Saturday, July 06, 2024

Signs of Indigenous Australia ritual performed 12,000 years ago and practiced for 500 generations

Amazing stuff!

"Researchers in partnership with the GunaiKurnai Land and Waters Aboriginal Corporation (GLaWAC) unearthed evidence of rituals dating back 12,000 years ago in caves in southeastern Australia.
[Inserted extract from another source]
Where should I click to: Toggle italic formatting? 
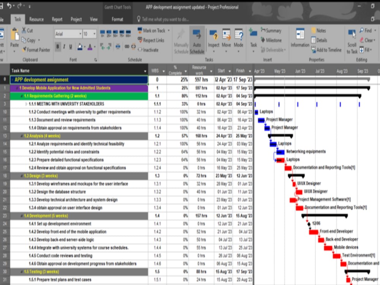(63, 47)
The archaeological find ... is from the time that the last Ice Age ended. It reveals insights into the heritage, going back 500 generations, of one of the planet’s oldest living cultures. ..."

From the abstract:
"In societies without writing, ethnographically known rituals have rarely been tracked back archaeologically more than a few hundred years. At the invitation of GunaiKurnai Aboriginal Elders, we undertook archaeological excavations at Cloggs Cave in the foothills of the Australian Alps. In GunaiKurnai Country, caves were not used as residential places during the early colonial period (mid-nineteenth century CE), but as secluded retreats for the performance of rituals by Aboriginal medicine men and women known as ‘mulla-mullung’, as documented by ethnographers. Here we report the discovery of buried 11,000- and 12,000-year-old miniature fireplaces with protruding trimmed wooden artefacts made of Casuarina wood smeared with animal or human fat, matching the configuration and contents of GunaiKurnai ritual installations described in nineteenth-century ethnography. These findings represent 500 generations of cultural transmission of an ethnographically documented ritual practice that dates back to the end of the last ice age and that contains Australia’s oldest known wooden artefacts."

Signs of Indigenous Australia ritual performed 12,000 years ago


Fig. 1: GunaiKurnai Registered Aboriginal Party area in southeastern Australia, showing the location of Cloggs Cave.


Fig. 4: The three largest pieces of wood from the two miniature fireplaces at Cloggs Cave, showing details of the two trimmed sticks.